Masala Puri
South Indian • Non-Vegetarian
How to Make Masala Puri (Traditional & Healthy Version)
Masala Puri is a beloved South Indian street food snack, especially popular in Karnataka and Tamil Nadu. This flavorful chaat consists of crisp puris topped with a spicy, tangy green peas gravy, then finished with fresh vegetables and aromatic chutneys. Its vibrant taste and satisfying crunch make Masala Puri a top choice at chaat stalls and home gatherings alike. Masala Puri is often enjoyed during festivals like Ugadi and family get-togethers, where its zesty flavors bring joy to all ages. The dish beautifully combines protein-rich legumes, aromatic spices, and fresh veggies, making it wholesome and health-conscious. Whether served as an evening snack or a light meal, Masala Puri captures the essence of Indian street food culture, offering a delightful blend of flavors and textures. With mindful ingredient choices, this recipe brings you the authentic taste of South Indian Masala Puri in a nutritious, guilt-free way.
Ingredients(for 1 medium bowl Masala Puri per serving)
- 12 pieces Whole wheat atta puris (small, crispy)
- 1 cup Green peas (matar) (soaked overnight or use fresh)
- 1 medium Onion (finely chopped)
- 1 medium Tomato (finely chopped)
- 2 tbsp Fresh coriander leaves (chopped, dhania)
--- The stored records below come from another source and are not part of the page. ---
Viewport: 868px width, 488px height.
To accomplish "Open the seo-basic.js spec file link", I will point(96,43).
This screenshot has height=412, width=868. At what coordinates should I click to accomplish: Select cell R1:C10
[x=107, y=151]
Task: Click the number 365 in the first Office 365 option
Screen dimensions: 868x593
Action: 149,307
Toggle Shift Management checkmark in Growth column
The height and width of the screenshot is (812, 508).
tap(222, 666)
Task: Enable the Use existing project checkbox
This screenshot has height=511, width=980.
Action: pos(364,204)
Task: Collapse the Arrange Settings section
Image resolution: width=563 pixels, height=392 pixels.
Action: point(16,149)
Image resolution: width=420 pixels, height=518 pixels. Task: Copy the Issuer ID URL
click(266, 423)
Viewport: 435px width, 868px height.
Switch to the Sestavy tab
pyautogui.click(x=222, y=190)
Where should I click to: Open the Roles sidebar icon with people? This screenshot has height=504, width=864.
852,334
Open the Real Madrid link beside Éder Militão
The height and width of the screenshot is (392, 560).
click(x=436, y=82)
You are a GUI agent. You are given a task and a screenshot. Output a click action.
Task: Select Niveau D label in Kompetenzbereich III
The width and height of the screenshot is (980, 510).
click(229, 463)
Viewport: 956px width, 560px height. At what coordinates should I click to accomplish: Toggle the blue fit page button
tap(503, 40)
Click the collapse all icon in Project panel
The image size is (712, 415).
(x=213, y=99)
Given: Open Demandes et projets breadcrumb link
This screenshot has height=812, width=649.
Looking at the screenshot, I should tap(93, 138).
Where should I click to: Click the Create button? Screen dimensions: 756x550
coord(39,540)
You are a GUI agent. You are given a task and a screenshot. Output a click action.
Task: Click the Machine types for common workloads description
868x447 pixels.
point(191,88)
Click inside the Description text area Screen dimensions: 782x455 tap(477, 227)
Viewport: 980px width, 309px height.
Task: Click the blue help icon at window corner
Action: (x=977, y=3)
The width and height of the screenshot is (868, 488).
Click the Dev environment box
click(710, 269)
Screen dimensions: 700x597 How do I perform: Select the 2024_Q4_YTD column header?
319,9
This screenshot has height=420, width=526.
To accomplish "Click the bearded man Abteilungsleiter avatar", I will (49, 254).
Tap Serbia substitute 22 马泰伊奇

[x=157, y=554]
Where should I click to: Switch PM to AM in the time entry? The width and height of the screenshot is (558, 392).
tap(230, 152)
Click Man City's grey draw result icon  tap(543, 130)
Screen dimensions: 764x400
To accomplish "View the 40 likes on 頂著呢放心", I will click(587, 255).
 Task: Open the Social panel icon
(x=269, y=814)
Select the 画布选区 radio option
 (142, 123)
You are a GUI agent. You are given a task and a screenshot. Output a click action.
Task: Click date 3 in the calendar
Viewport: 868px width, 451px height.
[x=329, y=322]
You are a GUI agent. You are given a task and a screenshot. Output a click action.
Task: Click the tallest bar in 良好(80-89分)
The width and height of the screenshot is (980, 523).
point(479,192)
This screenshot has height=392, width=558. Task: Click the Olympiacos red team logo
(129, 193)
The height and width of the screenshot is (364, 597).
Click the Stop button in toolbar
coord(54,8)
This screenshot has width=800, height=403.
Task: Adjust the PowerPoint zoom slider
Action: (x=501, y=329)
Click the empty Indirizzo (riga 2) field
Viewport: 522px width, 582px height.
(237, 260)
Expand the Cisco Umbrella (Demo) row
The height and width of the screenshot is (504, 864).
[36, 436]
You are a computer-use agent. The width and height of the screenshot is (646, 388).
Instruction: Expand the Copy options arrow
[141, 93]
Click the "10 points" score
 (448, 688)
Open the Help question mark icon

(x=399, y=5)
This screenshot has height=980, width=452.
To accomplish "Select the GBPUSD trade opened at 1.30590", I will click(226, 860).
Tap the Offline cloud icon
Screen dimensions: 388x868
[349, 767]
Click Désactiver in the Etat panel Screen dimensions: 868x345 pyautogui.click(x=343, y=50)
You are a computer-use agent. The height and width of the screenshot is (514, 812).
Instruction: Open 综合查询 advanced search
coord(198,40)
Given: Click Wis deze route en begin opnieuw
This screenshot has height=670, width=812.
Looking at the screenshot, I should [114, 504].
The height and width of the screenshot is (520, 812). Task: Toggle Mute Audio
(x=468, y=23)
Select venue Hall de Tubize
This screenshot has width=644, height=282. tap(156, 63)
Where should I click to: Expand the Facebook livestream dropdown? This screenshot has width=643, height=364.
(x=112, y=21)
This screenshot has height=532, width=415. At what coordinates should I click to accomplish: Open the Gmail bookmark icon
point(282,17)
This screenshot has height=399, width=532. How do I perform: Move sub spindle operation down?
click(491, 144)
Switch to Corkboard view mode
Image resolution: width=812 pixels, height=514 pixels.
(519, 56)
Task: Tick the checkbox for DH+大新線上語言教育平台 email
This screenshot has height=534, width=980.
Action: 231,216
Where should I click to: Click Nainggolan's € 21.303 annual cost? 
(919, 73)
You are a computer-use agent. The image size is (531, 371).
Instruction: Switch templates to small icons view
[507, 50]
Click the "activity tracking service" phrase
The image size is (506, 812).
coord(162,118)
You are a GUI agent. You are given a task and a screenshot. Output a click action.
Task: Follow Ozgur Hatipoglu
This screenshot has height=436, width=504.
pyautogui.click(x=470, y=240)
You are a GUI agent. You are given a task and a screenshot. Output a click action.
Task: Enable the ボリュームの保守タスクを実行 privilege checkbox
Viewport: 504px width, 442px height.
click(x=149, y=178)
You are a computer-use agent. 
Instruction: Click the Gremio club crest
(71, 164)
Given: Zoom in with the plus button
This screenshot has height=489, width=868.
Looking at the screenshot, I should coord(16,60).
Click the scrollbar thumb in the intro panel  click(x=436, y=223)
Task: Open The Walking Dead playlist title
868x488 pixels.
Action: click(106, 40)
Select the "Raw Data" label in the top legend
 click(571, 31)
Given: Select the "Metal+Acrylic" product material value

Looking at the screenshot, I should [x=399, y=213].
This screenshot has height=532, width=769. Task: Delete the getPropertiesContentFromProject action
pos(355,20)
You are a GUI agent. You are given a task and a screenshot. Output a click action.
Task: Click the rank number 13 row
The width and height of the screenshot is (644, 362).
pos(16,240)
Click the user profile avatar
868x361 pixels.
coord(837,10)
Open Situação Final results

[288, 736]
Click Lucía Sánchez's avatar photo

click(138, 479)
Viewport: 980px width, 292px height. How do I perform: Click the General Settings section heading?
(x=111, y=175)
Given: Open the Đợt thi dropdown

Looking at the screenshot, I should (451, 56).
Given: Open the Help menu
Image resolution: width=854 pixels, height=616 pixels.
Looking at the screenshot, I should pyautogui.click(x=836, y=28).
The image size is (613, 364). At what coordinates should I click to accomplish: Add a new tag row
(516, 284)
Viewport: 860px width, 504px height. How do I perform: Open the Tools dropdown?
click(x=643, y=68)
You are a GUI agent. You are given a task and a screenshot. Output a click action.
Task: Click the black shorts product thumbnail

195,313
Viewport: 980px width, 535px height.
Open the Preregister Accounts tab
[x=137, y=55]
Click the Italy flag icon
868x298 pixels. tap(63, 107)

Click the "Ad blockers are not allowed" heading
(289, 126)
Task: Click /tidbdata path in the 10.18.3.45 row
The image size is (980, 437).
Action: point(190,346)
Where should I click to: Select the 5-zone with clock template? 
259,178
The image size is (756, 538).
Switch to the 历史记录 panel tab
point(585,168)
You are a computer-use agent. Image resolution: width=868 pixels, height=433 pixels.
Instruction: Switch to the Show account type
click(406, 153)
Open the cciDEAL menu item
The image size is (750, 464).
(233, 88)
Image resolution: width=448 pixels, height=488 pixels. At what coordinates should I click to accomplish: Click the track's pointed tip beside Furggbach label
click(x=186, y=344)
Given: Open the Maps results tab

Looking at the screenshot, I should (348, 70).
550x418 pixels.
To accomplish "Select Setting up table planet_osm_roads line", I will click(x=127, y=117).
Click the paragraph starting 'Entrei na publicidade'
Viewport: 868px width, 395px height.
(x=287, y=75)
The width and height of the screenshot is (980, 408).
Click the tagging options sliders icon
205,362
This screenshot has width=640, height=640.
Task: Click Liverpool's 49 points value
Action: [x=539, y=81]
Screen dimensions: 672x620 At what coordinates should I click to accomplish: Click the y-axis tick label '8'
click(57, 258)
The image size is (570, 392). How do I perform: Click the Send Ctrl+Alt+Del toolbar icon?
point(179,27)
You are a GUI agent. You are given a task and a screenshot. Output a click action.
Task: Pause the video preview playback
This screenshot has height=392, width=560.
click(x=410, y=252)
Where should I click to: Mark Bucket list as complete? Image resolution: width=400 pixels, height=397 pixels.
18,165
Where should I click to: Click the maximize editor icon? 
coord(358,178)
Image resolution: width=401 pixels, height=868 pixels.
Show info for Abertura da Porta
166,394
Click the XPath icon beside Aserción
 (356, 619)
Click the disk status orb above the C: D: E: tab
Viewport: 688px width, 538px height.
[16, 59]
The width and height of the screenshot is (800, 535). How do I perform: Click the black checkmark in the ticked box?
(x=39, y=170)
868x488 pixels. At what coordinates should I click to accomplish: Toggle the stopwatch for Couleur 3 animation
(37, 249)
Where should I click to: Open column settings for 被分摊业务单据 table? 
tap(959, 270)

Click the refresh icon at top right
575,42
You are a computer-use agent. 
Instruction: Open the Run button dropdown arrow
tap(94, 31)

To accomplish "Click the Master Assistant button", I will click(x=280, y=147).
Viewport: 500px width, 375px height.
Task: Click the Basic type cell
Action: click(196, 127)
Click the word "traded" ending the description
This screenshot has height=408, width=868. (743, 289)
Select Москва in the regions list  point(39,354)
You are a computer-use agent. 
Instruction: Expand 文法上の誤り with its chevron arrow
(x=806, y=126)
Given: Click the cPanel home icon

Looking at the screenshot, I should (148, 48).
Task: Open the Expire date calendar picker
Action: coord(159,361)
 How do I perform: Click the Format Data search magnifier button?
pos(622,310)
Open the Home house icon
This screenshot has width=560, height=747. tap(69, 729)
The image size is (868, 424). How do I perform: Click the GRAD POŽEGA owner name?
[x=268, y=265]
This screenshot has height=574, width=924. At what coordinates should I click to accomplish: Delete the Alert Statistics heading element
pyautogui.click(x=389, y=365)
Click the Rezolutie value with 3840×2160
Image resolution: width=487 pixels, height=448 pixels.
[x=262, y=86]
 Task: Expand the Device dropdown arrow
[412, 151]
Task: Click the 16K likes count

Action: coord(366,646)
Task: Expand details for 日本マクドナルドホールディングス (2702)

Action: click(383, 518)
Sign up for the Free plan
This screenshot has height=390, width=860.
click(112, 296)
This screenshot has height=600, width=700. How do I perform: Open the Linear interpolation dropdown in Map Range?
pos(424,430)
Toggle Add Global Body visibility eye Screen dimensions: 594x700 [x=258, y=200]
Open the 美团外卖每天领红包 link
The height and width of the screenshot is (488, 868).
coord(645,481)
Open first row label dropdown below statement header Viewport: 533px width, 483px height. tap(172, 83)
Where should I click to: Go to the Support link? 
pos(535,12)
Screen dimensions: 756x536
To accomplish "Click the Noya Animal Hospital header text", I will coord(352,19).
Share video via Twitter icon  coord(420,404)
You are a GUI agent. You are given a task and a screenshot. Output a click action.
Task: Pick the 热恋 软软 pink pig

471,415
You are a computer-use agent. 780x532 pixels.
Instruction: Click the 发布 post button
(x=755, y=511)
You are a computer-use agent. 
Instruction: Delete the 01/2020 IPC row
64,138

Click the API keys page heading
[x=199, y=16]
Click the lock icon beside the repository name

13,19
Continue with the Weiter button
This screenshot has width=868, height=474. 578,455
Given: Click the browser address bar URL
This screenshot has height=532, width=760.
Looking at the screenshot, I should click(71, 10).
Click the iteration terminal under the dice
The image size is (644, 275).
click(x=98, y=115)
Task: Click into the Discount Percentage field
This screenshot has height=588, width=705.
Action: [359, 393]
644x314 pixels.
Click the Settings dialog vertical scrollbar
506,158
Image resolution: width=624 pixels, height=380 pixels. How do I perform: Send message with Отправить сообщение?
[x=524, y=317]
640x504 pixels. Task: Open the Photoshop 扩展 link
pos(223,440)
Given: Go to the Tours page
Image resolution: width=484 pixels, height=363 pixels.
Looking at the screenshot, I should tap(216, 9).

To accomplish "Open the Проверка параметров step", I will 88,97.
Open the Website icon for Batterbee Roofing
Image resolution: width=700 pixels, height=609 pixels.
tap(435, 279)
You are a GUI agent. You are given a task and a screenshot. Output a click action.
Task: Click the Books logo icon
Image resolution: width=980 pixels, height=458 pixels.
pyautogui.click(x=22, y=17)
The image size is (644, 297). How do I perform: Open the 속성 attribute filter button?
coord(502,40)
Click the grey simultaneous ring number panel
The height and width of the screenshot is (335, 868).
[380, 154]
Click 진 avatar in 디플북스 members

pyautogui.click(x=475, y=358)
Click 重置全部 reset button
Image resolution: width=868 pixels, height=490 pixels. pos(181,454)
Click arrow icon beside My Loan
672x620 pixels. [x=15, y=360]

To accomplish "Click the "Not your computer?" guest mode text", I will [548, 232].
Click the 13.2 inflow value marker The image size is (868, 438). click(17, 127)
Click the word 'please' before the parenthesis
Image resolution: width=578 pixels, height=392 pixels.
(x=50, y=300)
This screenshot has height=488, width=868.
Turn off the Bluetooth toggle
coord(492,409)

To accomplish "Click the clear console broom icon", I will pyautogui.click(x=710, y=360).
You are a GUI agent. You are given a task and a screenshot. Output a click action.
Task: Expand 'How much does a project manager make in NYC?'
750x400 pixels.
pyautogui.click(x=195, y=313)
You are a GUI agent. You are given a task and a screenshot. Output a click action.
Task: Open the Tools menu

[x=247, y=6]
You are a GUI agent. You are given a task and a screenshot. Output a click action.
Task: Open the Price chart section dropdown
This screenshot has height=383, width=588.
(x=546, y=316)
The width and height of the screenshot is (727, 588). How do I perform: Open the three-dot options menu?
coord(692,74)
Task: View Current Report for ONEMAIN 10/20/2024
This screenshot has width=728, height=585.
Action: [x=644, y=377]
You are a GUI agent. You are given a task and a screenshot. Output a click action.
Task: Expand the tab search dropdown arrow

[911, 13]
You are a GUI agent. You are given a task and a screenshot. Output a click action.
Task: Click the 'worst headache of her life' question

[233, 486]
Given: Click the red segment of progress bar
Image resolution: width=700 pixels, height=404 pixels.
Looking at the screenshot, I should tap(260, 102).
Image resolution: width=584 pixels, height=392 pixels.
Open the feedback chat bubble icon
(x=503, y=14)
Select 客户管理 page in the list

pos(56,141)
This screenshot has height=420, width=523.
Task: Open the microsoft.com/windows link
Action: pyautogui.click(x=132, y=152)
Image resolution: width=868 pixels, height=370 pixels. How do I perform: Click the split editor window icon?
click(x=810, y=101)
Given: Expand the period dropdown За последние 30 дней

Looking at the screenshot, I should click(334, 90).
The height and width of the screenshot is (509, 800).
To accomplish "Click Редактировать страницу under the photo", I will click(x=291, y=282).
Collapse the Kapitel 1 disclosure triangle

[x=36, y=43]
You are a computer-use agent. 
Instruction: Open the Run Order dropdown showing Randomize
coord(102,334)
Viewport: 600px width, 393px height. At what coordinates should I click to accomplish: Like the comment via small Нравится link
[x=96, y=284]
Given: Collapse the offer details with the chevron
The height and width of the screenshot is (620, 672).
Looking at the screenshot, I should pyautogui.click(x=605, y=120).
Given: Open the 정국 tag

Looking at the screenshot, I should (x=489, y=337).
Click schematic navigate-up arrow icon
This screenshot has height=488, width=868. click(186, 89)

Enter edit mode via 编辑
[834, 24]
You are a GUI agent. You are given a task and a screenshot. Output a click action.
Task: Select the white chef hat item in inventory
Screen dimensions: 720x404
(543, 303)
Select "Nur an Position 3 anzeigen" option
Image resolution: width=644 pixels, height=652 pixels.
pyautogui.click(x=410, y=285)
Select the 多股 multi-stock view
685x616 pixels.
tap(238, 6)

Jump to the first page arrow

- 1 tbsp Mint leaves (chopped, pudina)
- 1 tsp Ginger-garlic paste
- 1 Green chilli (finely chopped) - optional
- 1 tsp Chaat masala
- 1/2 tsp Cumin powder (jeera)
- 1/2 tsp Red chilli powder
- to taste Salt
- 1 tsp Lemon juice (freshly squeezed)
Instructions
- 1
Pressure cook the soaked green peas with a pinch of salt and 2 cups water for 3-4 whistles until soft. Drain and keep aside.
8 minutes
Don’t overcook the peas; they should be soft but retain shape.
- 2
In a kadhai, heat 1 tsp oil. Add ginger-garlic paste and sauté for 30 seconds. Add chopped onions and green chilli; sauté until onions turn translucent.
3 minutes
Use minimal oil for a healthier version.
- 3
Add tomatoes and cook until soft. Add cooked peas, chaat masala, cumin powder, red chilli powder, and salt. Mix well and simmer for 5 minutes, lightly mashing peas to form a thick gravy.
6 minutes
Mash some peas for thickness but keep a few whole for texture.
- 4
Prepare toppings by mixing chopped onions, tomatoes, coriander, and mint leaves in a bowl. Squeeze in lemon juice and toss.
2 minutes
Add lemon juice just before serving for a fresh taste.
Why This Dish is Healthy
This healthy Masala Puri recipe replaces deep-fried puris with baked or air-fried whole wheat versions, significantly reducing calories and unhealthy fats. The inclusion of legumes and veggies increases fiber and protein content, supporting weight management and blood sugar control. With no added sugars and minimal oil, it’s a guilt-free, flavorful snack that fits perfectly into a health-conscious Indian lifestyle.
Masala Puri is packed with plant-based protein from green peas, complex carbohydrates from whole wheat atta puris, and dietary fiber from fresh vegetables. Spices like cumin and coriander boost metabolism and aid digestion. The use of minimal oil and fresh herbs provides essential vitamins and antioxidants, making this chaat a nutritious snack option. It’s low in saturated fat and cholesterol, ideal for a balanced Indian vegetarian diet.
Pro Tips
- 💡Tip 1: Use air-fried or baked puris for a lighter, healthier version.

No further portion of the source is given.